Even May GP who is really good was starting to think I needed humoured, and sent me to a neurologist to pacify me! That backfired, as he found the spinal damage and immune system issues , which is causing a lot of my symptoms now. He even wrote I need high dose b12 treatment to help with symptoms.
Hi charks, I'm really sorry about your family. I've experienced something similar.

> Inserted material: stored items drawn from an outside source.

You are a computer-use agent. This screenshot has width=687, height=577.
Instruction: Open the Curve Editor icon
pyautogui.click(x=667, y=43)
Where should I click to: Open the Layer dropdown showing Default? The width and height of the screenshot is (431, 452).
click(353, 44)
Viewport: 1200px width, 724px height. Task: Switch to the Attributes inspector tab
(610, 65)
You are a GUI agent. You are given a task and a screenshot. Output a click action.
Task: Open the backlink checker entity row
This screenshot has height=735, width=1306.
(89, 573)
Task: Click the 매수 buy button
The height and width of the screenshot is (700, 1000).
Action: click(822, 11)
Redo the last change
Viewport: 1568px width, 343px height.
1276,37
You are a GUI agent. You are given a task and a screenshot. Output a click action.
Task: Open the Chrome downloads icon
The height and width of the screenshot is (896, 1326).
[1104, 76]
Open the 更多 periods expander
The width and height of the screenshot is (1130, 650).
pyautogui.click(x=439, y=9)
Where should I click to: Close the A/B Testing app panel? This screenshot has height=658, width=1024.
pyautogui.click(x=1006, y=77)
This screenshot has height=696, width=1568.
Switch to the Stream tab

When I was initially diagnosed, I tried sending my family a bunch of short informational articles about pernicious anemia and B12 deficiency - including really concise stuff from the PAS. I think my dad and brother pretty much just never read any of it, and my mom read some but she confessed to me later that her reaction to some of what she read was "Oh come on, it's not that bad." I think when she told me what her initial reaction was, she was reflecting and feeling somewhat ashamed because she has seen firsthand how much my life has been negatively impacted.
It's very painful, and it's not really acceptable how unsupportive they've been in various ways, but when I look at each of them individually and consider things they are struggling with themselves, it's at least understandable why they struggle so badly to be interested and empathetic.
My brother in particular seems quite unfeeling and even unkind at times. I think he is the most fearful of all my family members - he is only a couple years different than me in age, both of us in our 30s, he has a growing list of health issues that someone his age really shouldn't be grappling with, and he knows pernicious anemia can run in families because I told him so. I think to a certain degree he needs to treat me like I'm making stuff up because he is overwhelmed by his own health issues and emotionally he is almost incapable of processing his fear.
Sending you a big hug
I have a similar problem with my sister. She has had 3 miscarriages and one late abortion because the baby had neural tube defects. She finally had a baby after getting B12 injections. After my diagnosis I though she would be interested in getting tested. But she isn't. But she is a very anxious person - like I used to be before taking B12. Prefers to bury her head in the sand.
Exactly, that's the same phrase I would use to describe my brother. His way to cope with stress is to bury his head. He has glaucoma and numbness in his hands... Actually he has struggled with paranoia in the past as well. I really worry about him. I've encouraged him so many times to get his B12 and IF antibodies tested and he won't. It's so sensitive I don't even bring it up anymore. I'm so sorry for what your sister's gone through. I will hope both of our siblings have a change of heart, if that's the right way to put it.